Assistant Examiner: Lehmann; E. E.
Parent Case Text
BACKGROUND OF THE INVENTION
This is a division of application Ser. No. 709,474, filed Feb. 29,
1968, now U.S. Pat. No. 3,544,192 issued Dec. 1, 1970.
Claims
What is claimed is:
1. A process for manufacturing shaped energy transmission arrays
having a plurality of energy transmission channels, each of said
channels extending between a first and second terminal from a
flexible energy transmission sheet having a plurality of said
channels formed therein and first and second opposed edges, said
first and second opposed edges being defined by said first and
second terminals respectively, which comprises bending said sheet
along a bend line intermediate said first and second opposed edges
so that portions of said sheet are in overlapping relation; flexing
the portion of said bent sheet extending normally from said first
edge to said bend line and including said bend line as a unit to
the desired shape other than a straight line so that said first
edge defines the desired shape substantially in a single plane
while the transverse cross-sections of said array portions between
said first edge and said bend line are substantially uniform and
substantially define said desired shape; and fixing the
conformation of said shaped array.
2. A process for manufacturing shaped filamentary arrays as recited
in claim 1 wherein said sheet is bent so that both of said first
and second opposed edges extend beyond said overlapping portions of
said sheet.
3. A process for manufacturing shaped energy transmission arrays as
recited in claim 1 wherein said energy transmission sheet is formed
by helically winding a length of energy transmission filament on a
mandrel; securing the filamentary windings together; and cutting
said filamentary windings along the line substantially normal to
the longitudinal axes of the filaments.

EXTRACTED INFORMATION
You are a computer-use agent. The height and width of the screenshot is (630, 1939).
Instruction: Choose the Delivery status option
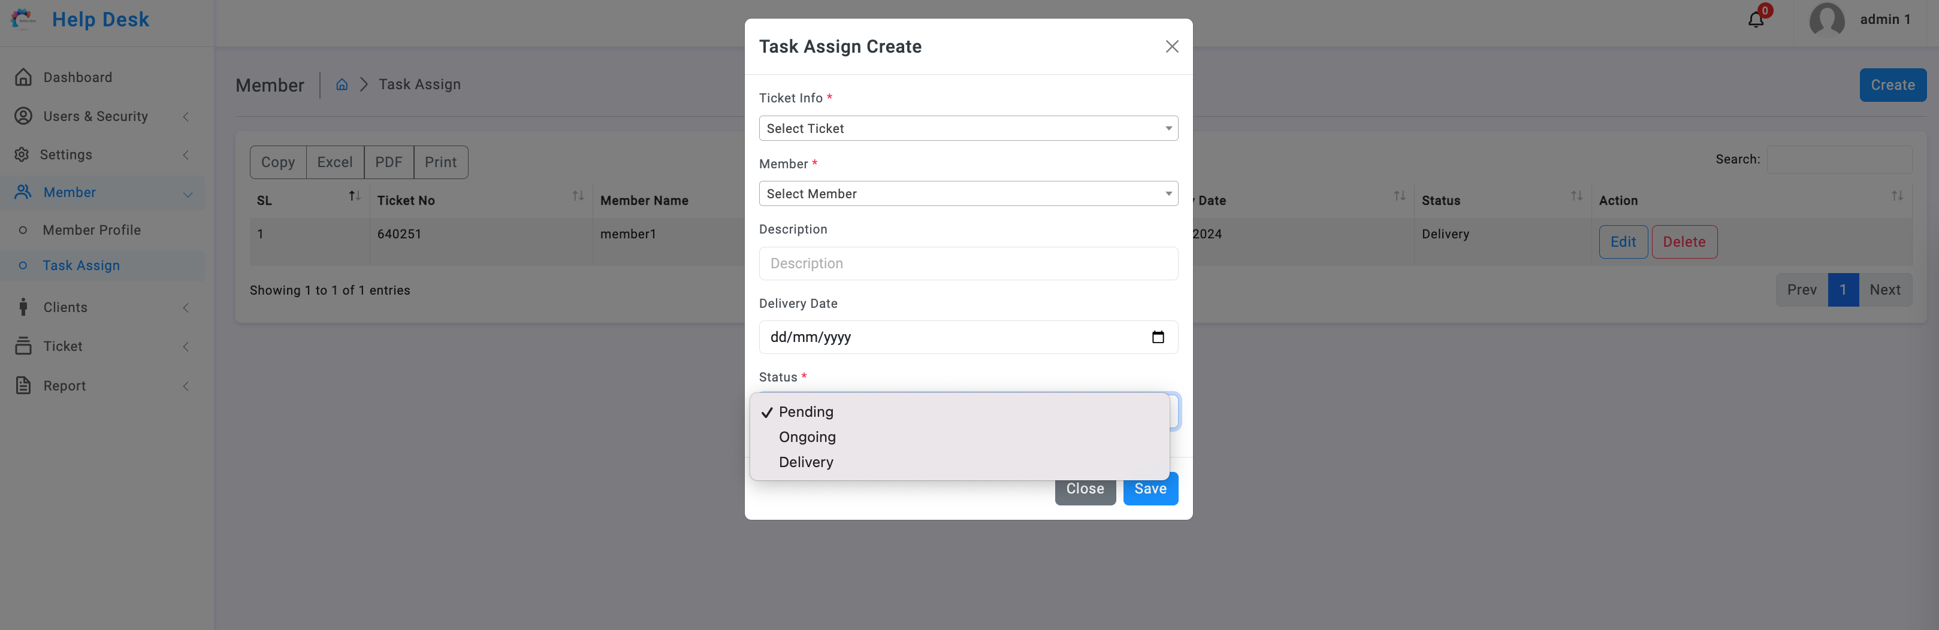(805, 462)
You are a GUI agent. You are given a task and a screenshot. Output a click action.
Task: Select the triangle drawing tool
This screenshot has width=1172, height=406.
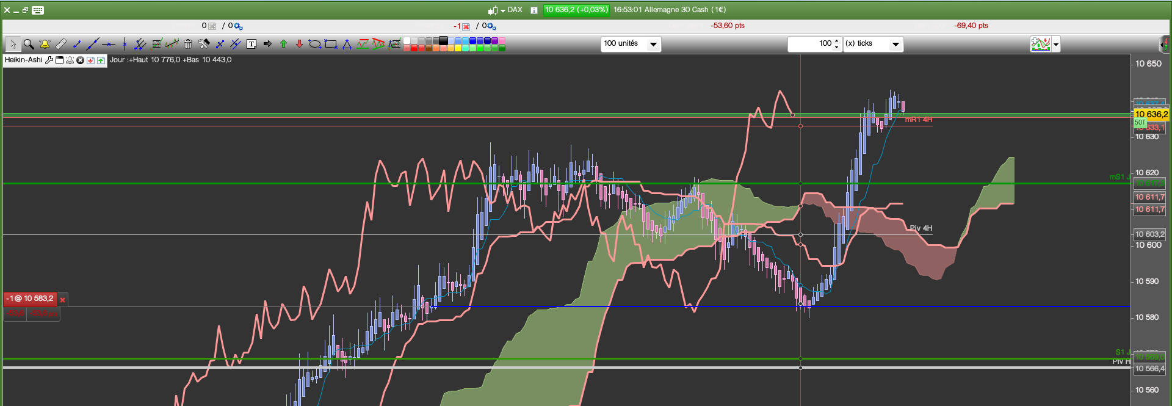coord(347,44)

WORK TO DO
A) According to the patent excerpt, what U.S. patent number did application Ser. No. 709,474 become?
B) Repeat the patent excerpt word for word from "2. A process" to "of the filaments.".

RESULTS FOR THE EXERCISE
A) U.S. Pat. No. 3,544,192

B)
2. A process for manufacturing shaped filamentary arrays as recited
in claim 1 wherein said sheet is bent so that both of said first
and second opposed edges extend beyond said overlapping portions of
said sheet.
3. A process for manufacturing shaped energy transmission arrays as
recited in claim 1 wherein said energy transmission sheet is formed
by helically winding a length of energy transmission filament on a
mandrel; securing the filamentary windings together; and cutting
said filamentary windings along the line substantially normal to
the longitudinal axes of the filaments.